In November, the president chatted with then-new Fox News prime-time host Laura Ingraham. The right-wing talk radio star fulfilled her role as someone who’d previously angled for a top White House communications gig, helpfully teeing up for Trump an attack on his top nemesis Hillary Clinton. (She did, however, grill Trump on his failure to secure funding for a border wall.)
Several months later, Trump returned to cable news for an esoteric financial conversation with CNBC’s Joe Kernen, the reliably pro-Trump conservative voice on Squawk Box, the business network’s appropriately named gabfest.
And that same week, he was on Britain’s ITV being interviewed by his former Celebrity Apprentice sidekick and fellow trash-TV aficionado Piers Morgan. The interview was so maligned as “softball” by British media that it spawned a world-famous vulgar BBC meme of the TV host performing anilingus on Trump.

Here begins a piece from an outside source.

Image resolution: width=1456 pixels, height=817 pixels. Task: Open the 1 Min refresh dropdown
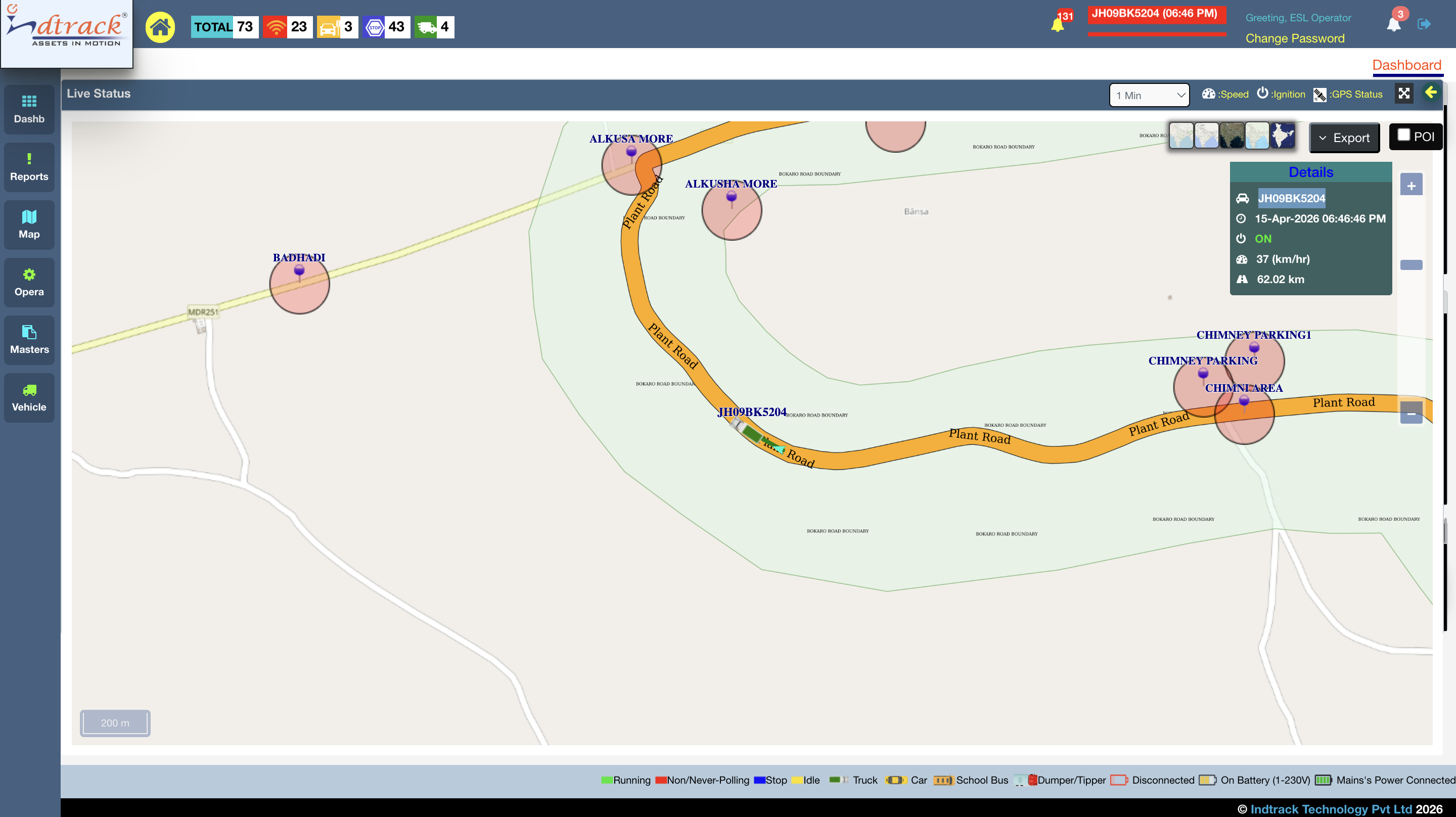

In February, Trump returned to Pirro’s Fox News show, this time by telephone, and proceeded to turn the conversation into a lengthy monologue as the accommodating Fox News host let him go uninterrupted for minutes at a time. It was largely a platform for the president to offer a screed-like rebuttal to Michael Wolff’s controversial book Fire & Fury.
Trump’s most recent cable-news interview was another Fox News phoner, this time with all three Fox & Friends hosts (Kilmeade, Earhardt, and Steve Doocy). This one was particularly notable for how Trump seemingly screamed into the phone for nearly 30 minutes about everything from special counsel Robert Mueller’s Russia probe to Stormy Daniels to “sleepy-eyes Chuck Todd.”
The Fox & Friends gang spent much of the interview in silence.